A 2022 report by Chris Carr and Jack Wroldsen, called “Exit Bans When Doing Business in China” and published in the Thunderbird International Business Review, a business journal published by Arizona State University’s Thunderbird School of Global Management, found that exit bans had been used since the 1980s as a court-sanctioned tool to allow Chinese citizens and companies to settle business disputes with foreign companies and individuals. Between 1995 and 2019, they had identified 128 total cases, although they suspected the actual number to be higher.
In 2023, fears among foreign business travelers to China grew when several top executives of foreign firms were barred from leaving the country amid business disputes, including one Hong Kong–based senior executive of the US risk-advisory firm Kroll, and a senior investment banker at the Japanese firm Nomura, according to reporting from The Wall Street Journal at the time. The State Department increased its warning to Level 3, the second highest level, advising Americans to reconsider travel to the country.
At the time, several Americans were held in Chinese detention, including Kai Li, who had been detained since 2016 on espionage charges; Jong Leung, who had received a life sentence in 2023 for espionage; and Mark Swidan, a Texas native who was detained in 2012 and sentenced to death with a two year reprieve in 2019 for drug-related crimes. David Lin, an American pastor, had also spent nearly two decades in prison on fraud charges.
In 2024, the Biden Administration secured the release of all four men, and the State Department reduced its travel advisory to Level 2.
Today, Chinese citizens who work for foreign companies, dual nationals, or even people of Chinese heritage and their family members may be at heightened risk of facing exit bans or arbitrary detention, experts say.
“There have been cases where the Chinese government does tend to regard ethnic Chinese as Chinese, even if their citizen documents say otherwise,” says Gabriel Wildau, China political risk analyst at Teneo, a global CEO consulting and advisory firm. “We’ve had cases where … the family members of Chinese people who are under investigation or fugitives are held as sort of hostages, subject to exit bans in China, as a means of leverage to try to get the actual target of the corruption investigation or the actual fugitive to return.”
Despite the heightened risks of business travel to China, Wildau says for the most part, travel to China is safe.
“Things have gotten a bit worse, but perceptions have outstripped the reality in terms of how bad things are,” he says. “Thousands of people enter and exit every month without incident. There are a few high-profile incidents that have gotten people’s attention, rightfully so. But I think to some extent, focusing on those incidents obscures the bigger picture, which is that for … the vast majority of people in the vast majority of situations, there’s no problem.”

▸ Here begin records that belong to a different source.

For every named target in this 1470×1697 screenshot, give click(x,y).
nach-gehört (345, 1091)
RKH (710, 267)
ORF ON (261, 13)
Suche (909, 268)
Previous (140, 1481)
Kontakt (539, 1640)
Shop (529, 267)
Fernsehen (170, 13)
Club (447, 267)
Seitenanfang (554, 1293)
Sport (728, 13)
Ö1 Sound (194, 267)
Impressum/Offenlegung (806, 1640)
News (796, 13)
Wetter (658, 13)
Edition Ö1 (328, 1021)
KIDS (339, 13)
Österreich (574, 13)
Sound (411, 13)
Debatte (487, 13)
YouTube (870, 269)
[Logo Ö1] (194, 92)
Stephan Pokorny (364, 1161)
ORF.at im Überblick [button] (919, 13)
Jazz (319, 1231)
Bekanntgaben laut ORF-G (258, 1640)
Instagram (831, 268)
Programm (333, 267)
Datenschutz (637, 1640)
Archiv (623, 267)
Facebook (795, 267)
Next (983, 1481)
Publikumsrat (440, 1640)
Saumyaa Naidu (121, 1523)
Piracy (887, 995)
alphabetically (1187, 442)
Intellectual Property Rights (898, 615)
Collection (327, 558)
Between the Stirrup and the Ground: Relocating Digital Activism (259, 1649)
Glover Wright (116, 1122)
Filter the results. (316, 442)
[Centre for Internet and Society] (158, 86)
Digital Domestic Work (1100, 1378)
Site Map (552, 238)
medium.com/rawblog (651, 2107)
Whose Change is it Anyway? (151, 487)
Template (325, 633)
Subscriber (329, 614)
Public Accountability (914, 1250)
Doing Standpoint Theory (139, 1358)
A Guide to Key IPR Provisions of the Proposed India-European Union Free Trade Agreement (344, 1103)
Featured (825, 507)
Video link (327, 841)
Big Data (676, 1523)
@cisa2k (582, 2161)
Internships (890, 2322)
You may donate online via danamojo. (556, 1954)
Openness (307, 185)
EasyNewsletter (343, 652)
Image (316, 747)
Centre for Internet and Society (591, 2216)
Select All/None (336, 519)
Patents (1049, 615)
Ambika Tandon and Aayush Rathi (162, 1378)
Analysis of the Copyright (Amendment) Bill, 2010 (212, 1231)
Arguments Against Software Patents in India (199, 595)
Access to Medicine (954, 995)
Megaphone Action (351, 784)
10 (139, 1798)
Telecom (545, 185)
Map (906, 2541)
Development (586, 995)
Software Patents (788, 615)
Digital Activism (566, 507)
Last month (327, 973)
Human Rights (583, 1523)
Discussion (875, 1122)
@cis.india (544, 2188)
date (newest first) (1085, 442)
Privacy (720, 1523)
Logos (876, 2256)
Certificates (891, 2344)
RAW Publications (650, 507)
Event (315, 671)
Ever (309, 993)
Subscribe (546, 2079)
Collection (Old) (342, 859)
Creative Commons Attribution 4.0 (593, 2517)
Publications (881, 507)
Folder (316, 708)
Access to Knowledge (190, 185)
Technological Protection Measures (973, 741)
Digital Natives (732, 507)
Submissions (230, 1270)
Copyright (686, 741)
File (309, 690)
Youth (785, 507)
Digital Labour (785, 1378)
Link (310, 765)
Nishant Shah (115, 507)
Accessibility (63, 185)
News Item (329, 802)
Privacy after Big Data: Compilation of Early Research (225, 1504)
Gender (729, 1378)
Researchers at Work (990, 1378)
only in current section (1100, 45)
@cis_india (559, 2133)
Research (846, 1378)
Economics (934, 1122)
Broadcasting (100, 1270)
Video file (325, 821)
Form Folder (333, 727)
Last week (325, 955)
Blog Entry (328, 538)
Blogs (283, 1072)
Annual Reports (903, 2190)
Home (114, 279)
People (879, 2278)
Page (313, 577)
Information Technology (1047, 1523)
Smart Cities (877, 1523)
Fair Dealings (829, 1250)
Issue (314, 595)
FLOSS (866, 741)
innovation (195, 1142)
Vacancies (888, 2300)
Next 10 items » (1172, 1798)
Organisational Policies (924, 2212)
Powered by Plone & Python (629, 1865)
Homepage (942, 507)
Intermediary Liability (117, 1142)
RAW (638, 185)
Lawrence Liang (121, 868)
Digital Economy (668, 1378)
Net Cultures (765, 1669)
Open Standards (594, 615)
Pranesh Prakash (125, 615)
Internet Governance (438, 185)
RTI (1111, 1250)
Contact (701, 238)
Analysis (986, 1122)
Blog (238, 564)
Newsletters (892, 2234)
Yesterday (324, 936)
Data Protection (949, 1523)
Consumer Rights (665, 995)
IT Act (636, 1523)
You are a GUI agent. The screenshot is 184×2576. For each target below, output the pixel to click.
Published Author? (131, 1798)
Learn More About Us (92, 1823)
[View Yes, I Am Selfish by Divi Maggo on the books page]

Wildau, who regularly visits China for work himself, says that China is also granting more business visas than ever, including 10-year visas, and some countries experience visa-free travel to the country.
For business people planning to travel to China, these are some of the considerations before going, according to experts:
Consider your risk level. People linked to adversarial foreign governments, or working in sensitive industries, such as avionics, defense-related industries, or human rights law, may be at heightened risk of scrutiny.
Use a VPN. Though not foolproof, a virtual private network can protect your search history and provide access to websites blocked by the Great Firewall.
Protect your devices. Sophistical surveillance and tracking technology has opened up phones and other devices to monitoring. Consider bringing a burner phone if you wish to protect the contents of your device.
Check your documents. Make sure your passport and visa are up to date to avoid extra scrutiny or detention at Chinese customs.
Post-trip protocol. Assume that any devices taken to China have been compromised and have your company’s IT department do a thorough search for any malicious software.